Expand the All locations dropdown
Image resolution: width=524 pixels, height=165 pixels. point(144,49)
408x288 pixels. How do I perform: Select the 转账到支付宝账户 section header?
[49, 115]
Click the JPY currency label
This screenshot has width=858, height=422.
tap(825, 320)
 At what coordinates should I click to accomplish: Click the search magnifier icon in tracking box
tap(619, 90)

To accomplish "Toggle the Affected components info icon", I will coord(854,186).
==
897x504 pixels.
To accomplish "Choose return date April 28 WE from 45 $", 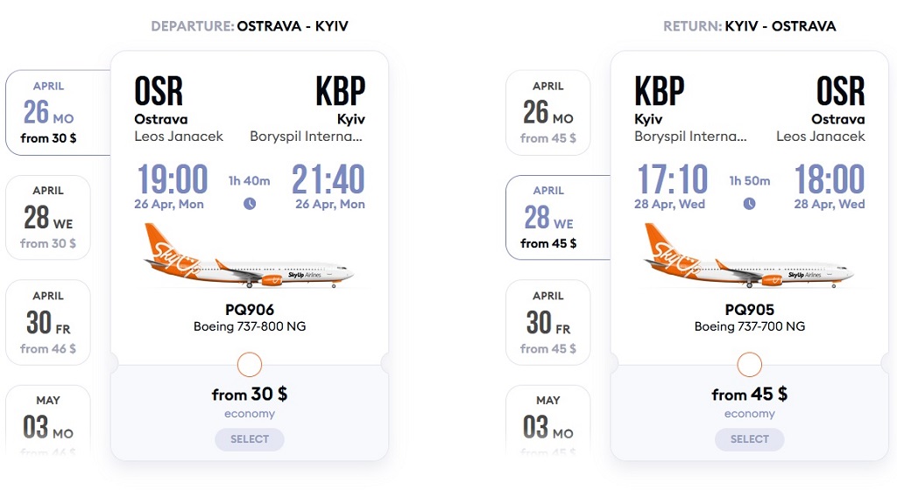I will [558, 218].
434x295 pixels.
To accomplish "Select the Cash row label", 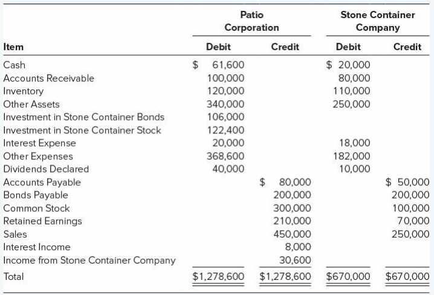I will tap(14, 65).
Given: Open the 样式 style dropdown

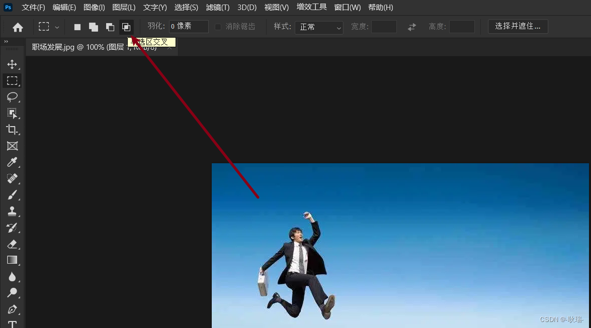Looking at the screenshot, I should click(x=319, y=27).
--
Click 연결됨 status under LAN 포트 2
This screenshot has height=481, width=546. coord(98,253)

Work item: All lines in the listing above between the line with "Expand the All locations dropdown" and the line with "Click the JPY currency label", inclusive, should be set down exactly, and no line outside that range.

Task response:
Expand the All locations dropdown
Image resolution: width=524 pixels, height=165 pixels. point(144,49)
408x288 pixels. How do I perform: Select the 转账到支付宝账户 section header?
[49, 115]
Click the JPY currency label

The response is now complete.